Feb 28, 2005 3:02 pm


Noted Here and There ...



Even Inside Higher Ed takes note of Caleb McDaniel's"Dissertation Haiku" at Mode for Caleb.

In"Revenge of the Blog People!" the president-elect of the American Library Association, Michael Gorman of Cal State, Fresno, casts an amused, jaundiced eye at the e-world. He scorns Google's lack of selectivity, the hope that digitized books can put primary and secondary sources at our finger-tips, and the thoughtless and badly written criticism of him by the"Blog People." I haven't the faintest idea who they would be.

Publius Pundit has a roundup of news on massive protests in Lebanon.

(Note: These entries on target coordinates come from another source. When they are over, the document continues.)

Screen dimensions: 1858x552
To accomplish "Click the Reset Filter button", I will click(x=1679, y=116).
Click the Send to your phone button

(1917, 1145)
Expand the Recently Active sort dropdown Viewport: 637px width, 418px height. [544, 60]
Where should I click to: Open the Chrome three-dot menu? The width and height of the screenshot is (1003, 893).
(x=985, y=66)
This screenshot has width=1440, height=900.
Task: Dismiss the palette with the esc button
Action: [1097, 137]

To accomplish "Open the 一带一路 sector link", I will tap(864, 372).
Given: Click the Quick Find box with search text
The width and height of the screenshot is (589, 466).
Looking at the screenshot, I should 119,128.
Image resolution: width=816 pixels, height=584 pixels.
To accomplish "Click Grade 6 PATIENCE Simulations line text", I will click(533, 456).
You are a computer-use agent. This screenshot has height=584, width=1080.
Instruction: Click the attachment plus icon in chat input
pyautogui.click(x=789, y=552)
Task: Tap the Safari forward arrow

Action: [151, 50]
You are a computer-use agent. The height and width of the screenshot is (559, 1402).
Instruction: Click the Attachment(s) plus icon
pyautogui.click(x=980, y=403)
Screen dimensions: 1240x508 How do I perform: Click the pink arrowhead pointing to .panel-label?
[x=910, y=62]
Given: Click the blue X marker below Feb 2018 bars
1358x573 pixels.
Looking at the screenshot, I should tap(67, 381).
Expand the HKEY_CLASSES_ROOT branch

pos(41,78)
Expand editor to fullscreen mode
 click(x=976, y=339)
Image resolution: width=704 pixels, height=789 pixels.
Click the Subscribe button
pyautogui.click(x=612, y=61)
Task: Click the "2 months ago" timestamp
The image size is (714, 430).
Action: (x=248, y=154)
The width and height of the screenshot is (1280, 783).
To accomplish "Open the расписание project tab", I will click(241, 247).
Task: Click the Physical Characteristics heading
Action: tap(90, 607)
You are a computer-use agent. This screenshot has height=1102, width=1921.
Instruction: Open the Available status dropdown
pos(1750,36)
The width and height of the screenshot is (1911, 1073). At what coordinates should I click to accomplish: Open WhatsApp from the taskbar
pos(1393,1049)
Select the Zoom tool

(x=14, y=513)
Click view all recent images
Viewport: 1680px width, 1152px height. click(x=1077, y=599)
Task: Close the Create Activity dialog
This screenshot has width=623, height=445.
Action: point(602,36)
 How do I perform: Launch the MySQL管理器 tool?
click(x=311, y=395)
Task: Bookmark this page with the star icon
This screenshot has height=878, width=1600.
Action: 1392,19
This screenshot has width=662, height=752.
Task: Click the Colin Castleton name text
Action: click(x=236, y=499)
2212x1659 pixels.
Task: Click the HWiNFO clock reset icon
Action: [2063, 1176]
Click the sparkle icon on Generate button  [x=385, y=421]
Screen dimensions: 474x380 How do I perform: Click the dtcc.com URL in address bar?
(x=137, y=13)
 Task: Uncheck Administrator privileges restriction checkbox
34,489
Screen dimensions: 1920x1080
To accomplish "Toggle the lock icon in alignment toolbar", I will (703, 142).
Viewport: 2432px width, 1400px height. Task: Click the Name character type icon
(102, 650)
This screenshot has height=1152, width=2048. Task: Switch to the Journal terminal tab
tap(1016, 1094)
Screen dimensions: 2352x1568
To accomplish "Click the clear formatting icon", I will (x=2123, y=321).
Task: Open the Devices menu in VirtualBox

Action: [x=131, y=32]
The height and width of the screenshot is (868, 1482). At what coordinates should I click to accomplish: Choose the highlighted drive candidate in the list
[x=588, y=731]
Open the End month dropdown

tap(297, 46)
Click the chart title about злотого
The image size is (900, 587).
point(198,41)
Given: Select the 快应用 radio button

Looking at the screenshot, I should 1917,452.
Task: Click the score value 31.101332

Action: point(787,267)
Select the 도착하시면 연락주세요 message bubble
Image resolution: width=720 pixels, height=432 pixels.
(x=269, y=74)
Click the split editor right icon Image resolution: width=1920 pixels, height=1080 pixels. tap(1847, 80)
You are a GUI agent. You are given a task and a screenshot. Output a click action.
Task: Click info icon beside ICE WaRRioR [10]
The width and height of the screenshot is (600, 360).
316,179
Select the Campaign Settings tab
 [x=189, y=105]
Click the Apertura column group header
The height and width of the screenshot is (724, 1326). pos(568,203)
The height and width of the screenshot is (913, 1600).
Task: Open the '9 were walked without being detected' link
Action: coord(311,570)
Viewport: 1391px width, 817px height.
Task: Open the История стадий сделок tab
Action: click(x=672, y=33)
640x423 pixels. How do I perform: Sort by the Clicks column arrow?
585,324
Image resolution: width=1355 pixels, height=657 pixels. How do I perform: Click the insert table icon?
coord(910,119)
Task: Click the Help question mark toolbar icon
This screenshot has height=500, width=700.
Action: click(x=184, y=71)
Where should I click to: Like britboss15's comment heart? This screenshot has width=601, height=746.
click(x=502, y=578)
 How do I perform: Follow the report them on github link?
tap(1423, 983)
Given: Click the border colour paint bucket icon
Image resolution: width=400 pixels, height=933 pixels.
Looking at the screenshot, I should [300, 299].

In"Ward & Newt & Tenure," Inside Higher Ed's Scott Jaschik catches Newt Gingrich's mistaken claim that academic speech was protected prior to the establishment of tenure early in the twentieth century.

Color photography was invented by the Lumiere brothers in 1903 and the French were the only ones who did color photographs during World War I. Have a look. It is a remarkable collection. Thanks to Maroonblog for the tip.

"Imaging the French Revolution" is a project sponsored by the Center for History & New Media at George Mason University and the History Department at UCLA for the American Historical Association. George Mason's Jack Censer and UCLA's Lynn Hunt discuss the project in an article for the American Historical Review, February 2005. They had previously collaborated on Liberty, Equality, Fraternity," which explored the French Revolution in images, text documents, songs, maps, essays, and a time-line. Censer and Hunt's more recent project focuses on graphic depictions of the crowd in the French Revolution. Its 42 images are supplemented by essays about and discussion of them."Image Tool" allows site visitors to examine the images in a variety of ways – zoom in for detail, overlay the images, change the opacity of the image, and so forth. The essays accompanying the images make clear that their authors learned from each other electronically as they revised their own interpretations of the images. Thanks to Clioweb for the tip.

Finally, browse through Clioweb's recommendations at the Library of Congress's American Memory": America at Work; America at Leisure, Motion Pictures from 1894-1915; Ansel Adams' Photographs of Japanese Internment at Manzanar, Baseball and Jackie Robinson, Civil War Maps, Panoramic Maps, Posters from the WPA, 1936-1943, and Slaves and the Courts.